I celebrated my birthday today. It was a lovely day mostly spent with my son and this evening with a family friend. I received numerous phone calls, texts, Messenger, and Facebook Birthday wishes. All of which I am so very grateful for. Thank you! We saw Blade Runner: 2049. My son knows I love good Science Fiction. As a young teen, I devoured Science Fiction books by Isaac Asimov, Robert A. Heinlein, Arthur C. Clarke and Philip K. Dick, to name a few. Blade Runner comes from a book published in 1968 by Philip K. Dick titled, “Do Androids Dream of Electric Sheep“. The best science fiction, in my opinion, is accurately visionary and creates a scenario that has plausible science. It then asks the question of ethical responsibility, “If we do this, what then?” Think Jurassic Park, or Mary Shelley’s Frankenstein. This story asks, “When does a Robot, created by us in our image, cross the line and become a creature with a soul who then deserves the rights of a human, the builders?” I don’t want to go far into my musings about the film, except that it did its job well and has left me with a lot to ponder.

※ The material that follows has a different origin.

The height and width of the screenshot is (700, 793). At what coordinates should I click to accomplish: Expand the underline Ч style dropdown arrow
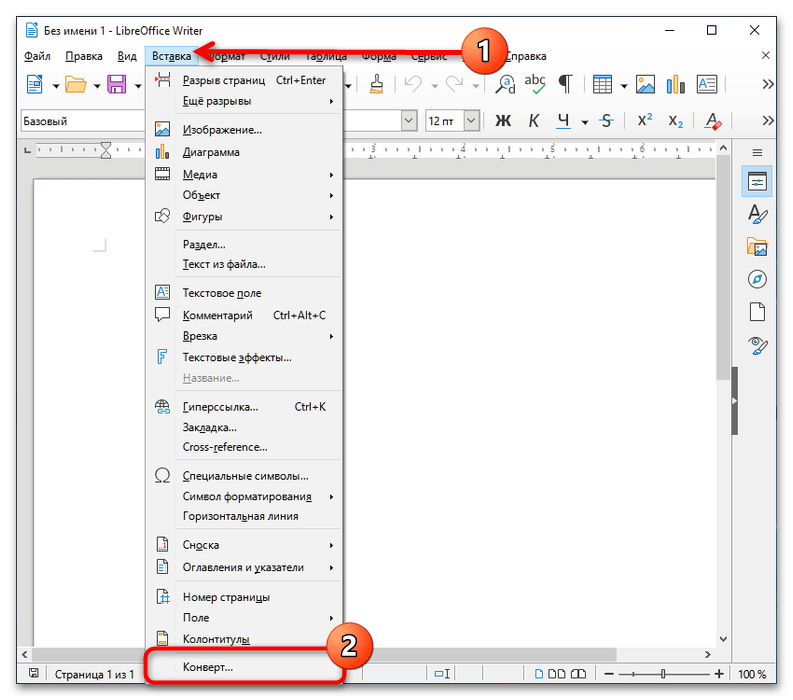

Most important was that I had a great day doing my favorite thing with people I love. You can’t ask for more than that! This was my first walk halfway through Chinook Mall with my son. He was impressed with me, “Look at you, charging halfway through the mall!” I explained early on in my blog that before Wahls, I barely frequented malls and if I did, then I had to bring my walker. I did fatigue at the end of the walk back to the Cinema and needed to sit for ten minutes, which was not enough time fore I then needed assistance to climb the stairs to the fourth row of chairs (no railing). Cognitively, my balance is very much still an issue. If I have nothing as in, I’m the only one on the sidewalk, my balance is fine. But, walking in between people as they walk in the opposite direction or when they come up behind me as one woman was breathing down my neck, despite moving over for her, she chose to stay on top of me, I lose my balance. I feel as if I am walking a tight rope and I am a bad tight rope walker. Suffice it to say that unless this vertigo issue heals, driving will be out of the question. We’ll see, I still have eleven months by the blue print plan I have in place for my healing schedule. Driving is one and half years after working the Wahls Protocol. That will be eleven months from today.
As this was a big day, I am very tired and will be going to the gym tomorrow morning. Therefore, I am going to call it a day. Earlier today, I updated most of the Monthly Symptoms page. I’ll finish the rest tomorrow. The new is under the sub heading November 1 under each section.
Wishing you fun and precious time with your family and loved ones and if a family is not available to you at this present moment, then I wish for you to find the family of friends who will care about you as you care about them.